The Japanese MHLW in cooperation with the Japan Society of Obstetrics and Gynecology (JSOG) organized 85 cooperative medical institutions covering all areas in Japan to provide treatment for those suffering from any symptoms after HPV vaccination. Furthermore, “Guidelines for the management and treatment of symptoms that occur after HPV vaccine injection” was published in August 2015. Based on this situation, the JSOG published their declaration to demand the immediate resumption of recommendation for HPV vaccination in August 2015 [24]. Furthermore, the Expert Council on Promotion of Vaccination consisting of 15 Japanese academic associations including JSOG also published a statement for the promotion of HPV vaccination in April 2016.

GACVS (WHO) made the following additional comments in December 2015 on such Japanese situations [25]: “Review of clinical data by the national expert committee led to a conclusion that symptoms were not related to the vaccine, but it has not been possible to reach a consensus to resume HPV vaccination. As a result, young women in Japan are being left vulnerable to HPV-related cancers that otherwise could be prevented. Policy decisions based on weak evidence, leading to a lack of use of safe and effective vaccines, can result in real harm.”

As is the case in Japan, public concern and incorrect rumors about adverse events as well as broadcasting them by “nonscientific” media may lead to strong resistance to increasing vaccine coverage. A thorough surveillance system of adverse events following vaccination is the most important, but it should be complemented by assessment of the real causal relationship of all suspected adverse events by scientific and epidemiologic analyses.

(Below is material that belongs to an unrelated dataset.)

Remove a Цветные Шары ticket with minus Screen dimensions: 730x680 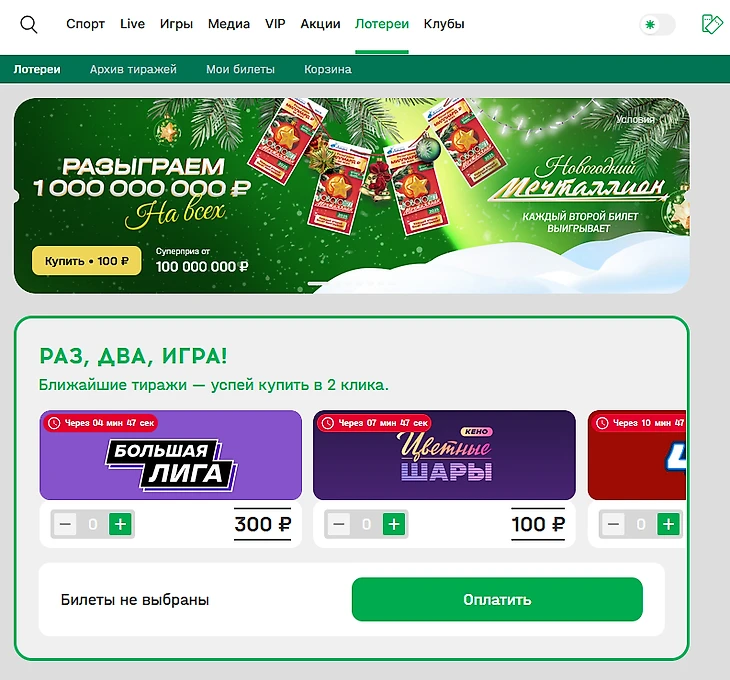[339, 525]
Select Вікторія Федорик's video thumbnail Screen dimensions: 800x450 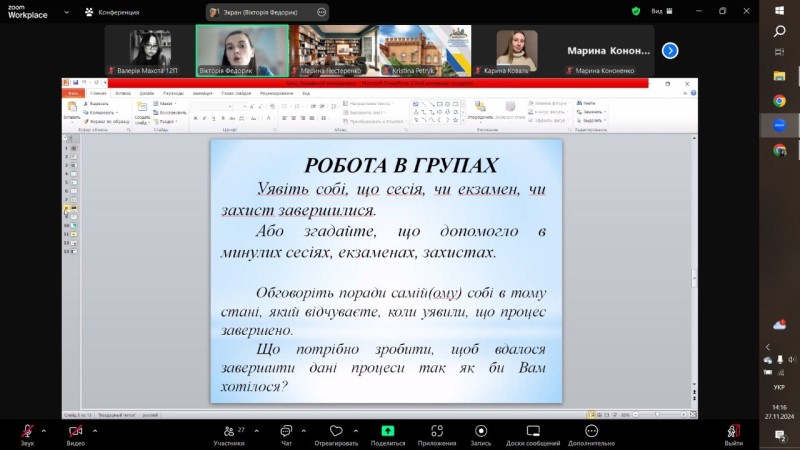pyautogui.click(x=242, y=50)
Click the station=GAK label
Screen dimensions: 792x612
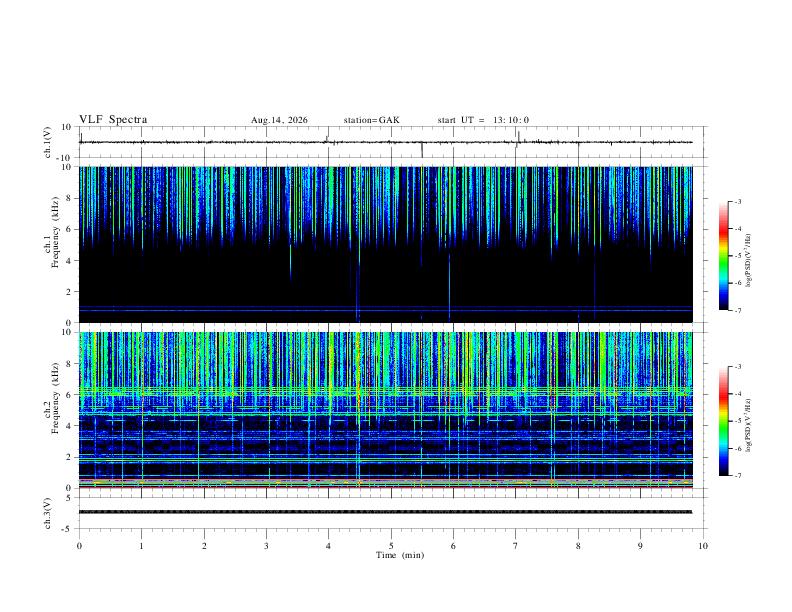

5.11 Conclusions and Future Perspectives

Current cervical cancer screening strategies as a “secondary prevention” using cytology combined with HPV testing have been successfully introduced, but further efforts are needed for improving the efficiency and effectiveness and preventing increased costs. The importance of HPV testing has been recognized, and its role in cervical screening is shifting from cytology alone to cytology plus HPV cotesting and now to a new paradigm in which HPV testing alone may become a primary screening tool.

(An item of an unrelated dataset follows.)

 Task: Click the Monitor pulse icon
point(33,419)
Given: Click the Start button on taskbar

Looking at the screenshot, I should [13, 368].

HPV vaccination is a “primary prevention” tool, and both the bivalent and quadrivalent HPV vaccines have excellent safety and efficacy profiles. However, vaccination cannot eliminate the need for screening with cytology and/or HPV testing later in life, since both vaccines can protect against HPV-16/HPV-18 infection, but not protect against all high-risk HPV types. Recently, in February 2015, the US Advisory Committee on Immunization Practices (ACIP) recommended 9-valent HPV vaccine [26], a newly developed vaccine targeted against HPV-6, HPV-11, HPV-16, HPV-18, HPV-31, HPV-33, HPV-45, HPV-52, and HPV-58, as one of three HPV vaccines that can be used for routine vaccination. As HPV-16/HPV-18 are responsible for 65–70% and the five additional types (HPV-31, HPV-33, HPV-45, HPV-52, HPV-58) for about 15%, the 9-valent HPV vaccine may possibly protect against over 80% of invasive cervical cancers. Additionally, it has been reported that approximately 40–50% of CIN2/3 are caused by HPV-16/HPV-18 and 25% by HPV-31, HPV-33, HPV-45, HPV-52, or HPV-58. Further evidence on the 9-valent HPV vaccine should be accumulated worldwide, and its application is expected as a new strategy.

Finally, the WHO recognizes the prevention of cervical cancer and other HPV-related diseases as global public health problems and strongly recommends that HPV vaccines should be included in national immunization programs. Both HPV vaccination and cancer screening tests are indispensable for cervical cancer prevention, with a global consensus. The complete eradication of this malignant disease in the world will be realized in the near future by the further development, improvement, and widespread application of these two strategies.

Disclosure Statement

The author has no conflict of interest.